Totally Awesome Pirate Brain
There is a law/chaos dichotomy, or there can be. For example if a druid thinks nature needs management, including cities and towns being part of the natural order, you're going to get a conflict with a druid that think "red in tooth and claw" is the way to go, or a druid that thinks towns/cities are unnatural and need to be destroyed.
 

Undrave

Legend
I've got a longer write up about my difficulties with nature-themed characters over here, but this has been a struggle with me for some time. Nature tends to be portrayed as "gray-side," meaning that there's no easy good/evil or law/chaos dichotomy to fuel conflict. That in turns means that it's hard for me to roll up a nature-themed protagonist: What exactly am I supposed to be struggling against?

So help me out here. How do you go about making a ranger or a druid with meaty plot hooks? And from the GM's side, how do you allow such a character to become central to a campaign's conflict?

Personally I was a big fan of the 4e fluff for the Primal Power Source.

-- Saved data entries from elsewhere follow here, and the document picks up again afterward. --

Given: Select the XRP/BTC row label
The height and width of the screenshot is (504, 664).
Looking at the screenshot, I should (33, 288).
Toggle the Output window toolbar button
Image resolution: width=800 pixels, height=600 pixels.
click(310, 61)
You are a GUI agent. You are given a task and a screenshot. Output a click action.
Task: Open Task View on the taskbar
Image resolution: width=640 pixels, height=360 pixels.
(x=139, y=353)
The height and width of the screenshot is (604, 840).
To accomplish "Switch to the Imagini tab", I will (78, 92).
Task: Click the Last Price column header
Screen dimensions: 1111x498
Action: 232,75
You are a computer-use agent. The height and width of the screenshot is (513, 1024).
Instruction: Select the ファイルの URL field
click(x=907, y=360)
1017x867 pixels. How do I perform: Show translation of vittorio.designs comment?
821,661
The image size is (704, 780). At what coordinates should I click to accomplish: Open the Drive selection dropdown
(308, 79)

In the 4e Cosmology, the Prime Material plane began when Primordials from the Elemental Chaos began to chuck raw basic elements together and created the more stable World. After a while they got bored and retreated. That's when the Gods of the Astral Sea took notice and began to imbue the World with Souls, creating all the mortal life forms (willingly or accidentally). After a while the Primordials got mad the Gods were playing with their discarded toys and began a war to retake the world, presumable to reduce it back to its elemental components. During this struggle the Primal Spirits awoke: essentially the Souls of the World itself! The Primal Spirits were a blend of Elemental and Divine power and they threw everybody out of their plane.

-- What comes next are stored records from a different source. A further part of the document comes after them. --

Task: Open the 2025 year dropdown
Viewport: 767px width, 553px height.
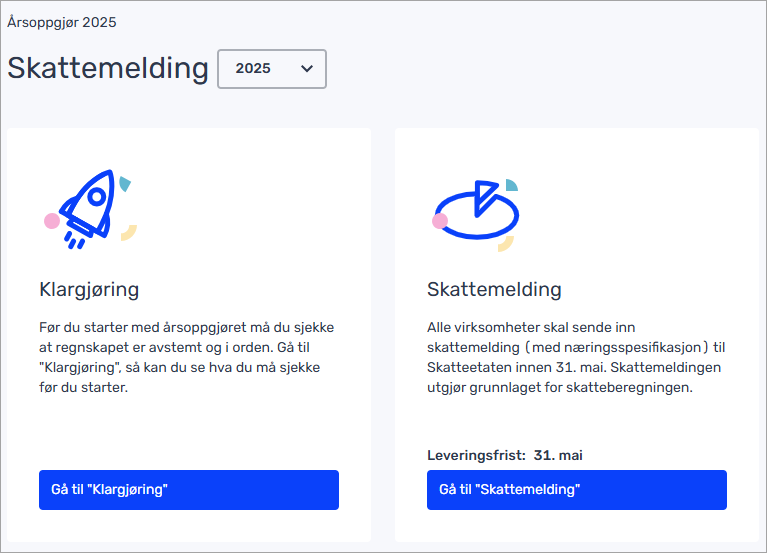Action: [271, 69]
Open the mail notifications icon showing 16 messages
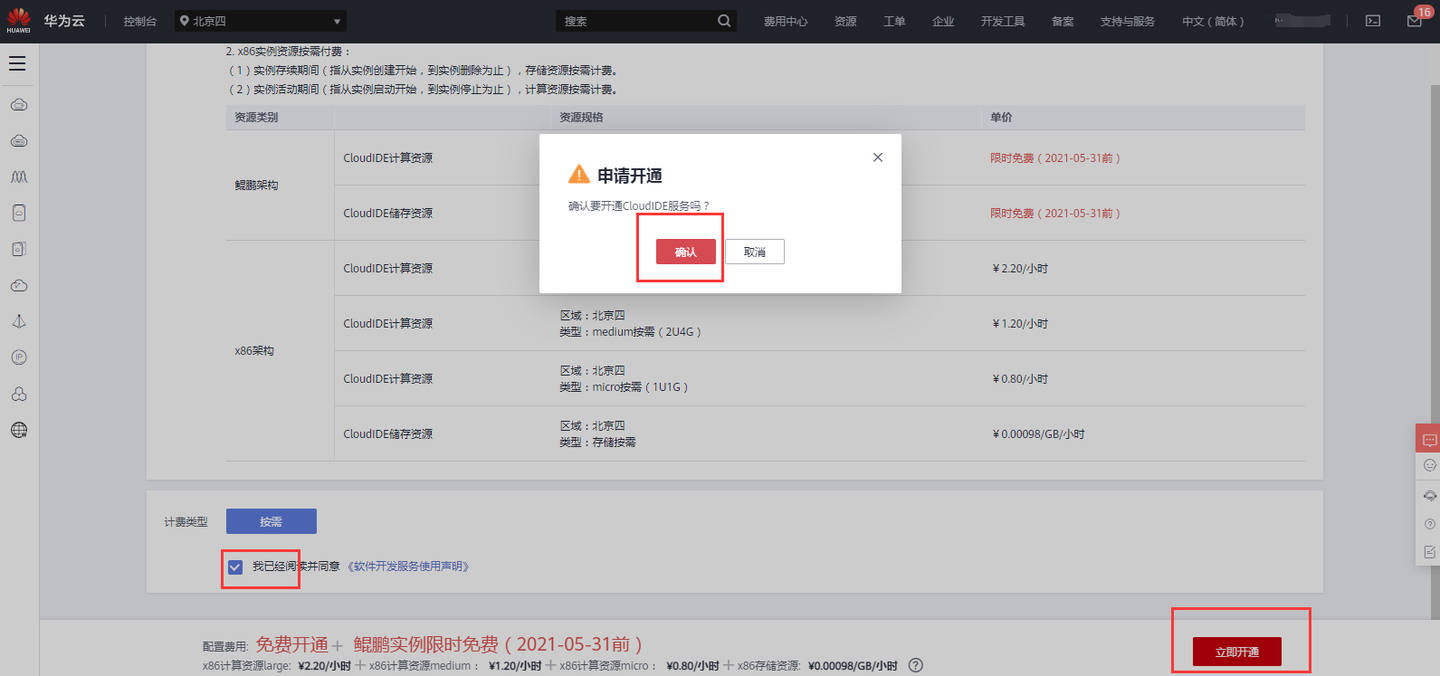Screen dimensions: 1440x676 pos(1413,20)
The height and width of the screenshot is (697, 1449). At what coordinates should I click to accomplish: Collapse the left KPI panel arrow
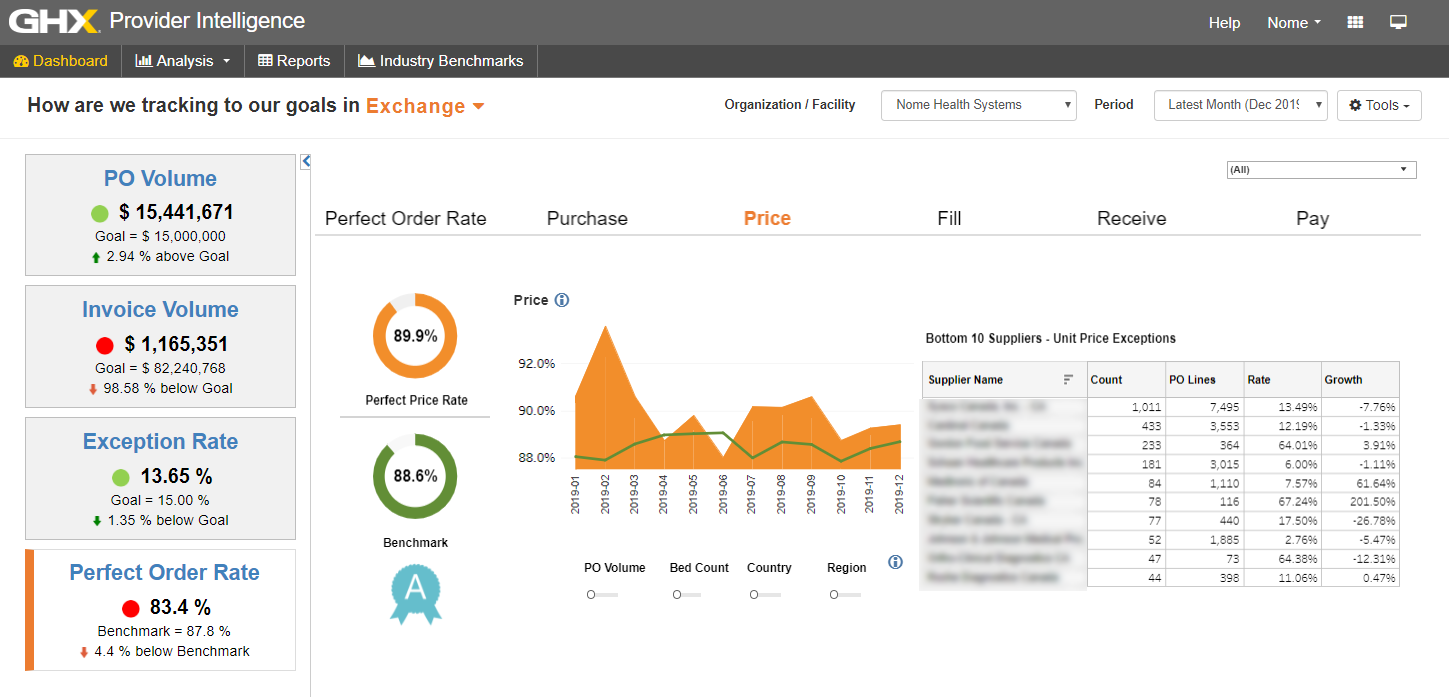306,161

Like a child growing to adulthood and kicking his abusive parents out of their lives and making sure their messy divorce doesn't ruin what they built for themselves.

So a major aspect of Primal characters was to keep interlopers the heck out of the Material Plane. Wether they be Demons trying to destroy, Gods trying to manipulate and conquer or the abominations of the Far Realm corrupting reality.
 

Salthorae

Imperial Mountain Dew Taster
There can easily be Good/Evil conflicts as well depending on the gods of a setting, the world around, and the character's history etc.

Nature doesn't have to be grey-side. I've never really seen that except back in 2e days where you had to be NN to be a druid. But even that is rife with conflict potential as NN wants to maintain the balance, so they will side against the dominant side in a situation to keep that. That has tons of potential conflict built into it.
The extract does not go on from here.